Fig 2. List of resistance genes and their predicted annotation.

Fig 3. Nucleotide similarities of resistance genes isolated from ancient (red) and modern (black) bacteria with the closest homologous genes found in A) any bacteria or in B) a pathogenic bacteria.

Fig 4. Resistance (A-C) and cross-resistance (D-F) levels of resistance genes isolated from ancient permafrost and its overlaying active layer.

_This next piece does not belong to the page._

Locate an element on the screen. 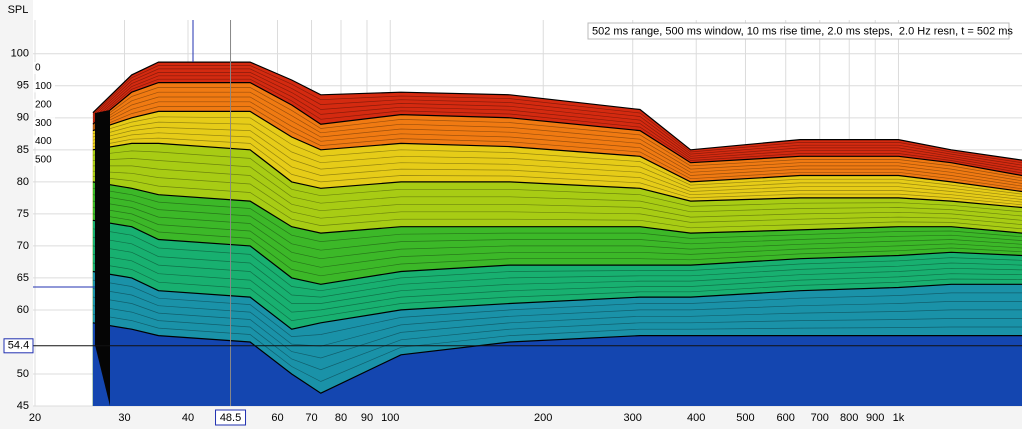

Each unique gene is depicted by a shape and color combination based on sampling site and antibiotic on which it was isolated (shown on top of panels): A) & D) β-lactams, penicillin (PEN) & carbenicillin (CAR); B) & E) tetracyclines, tetracycline (TET) & doxycycline (DOX); and C) & F) aminoglycosides, sisomicin (SIS) & amikacin (AMK). In panels A) to C), each point shows resistance to antibiotics indicated at left (measured as minimum inhibitory concentration, MIC). Grey panels indicate resistance levels to the drug in which genes were isolated, and white panels show cross-resistance to the other drug in the same class. Dashed line indicates MIC of control libraries. Panels D) to F) show slopegraphs of cross-resistance between antibiotics of a same family. The left axis represents relative resistance (MIC of the isolated genes / MIC of the control E. coli library) in the antibiotics where the gene was isolated. The right axis represents the relative fitness of the genes in the other antibiotic of the same class. Any slope that doesn’t go down to one on the right axis indicates some degree of cross-resistance.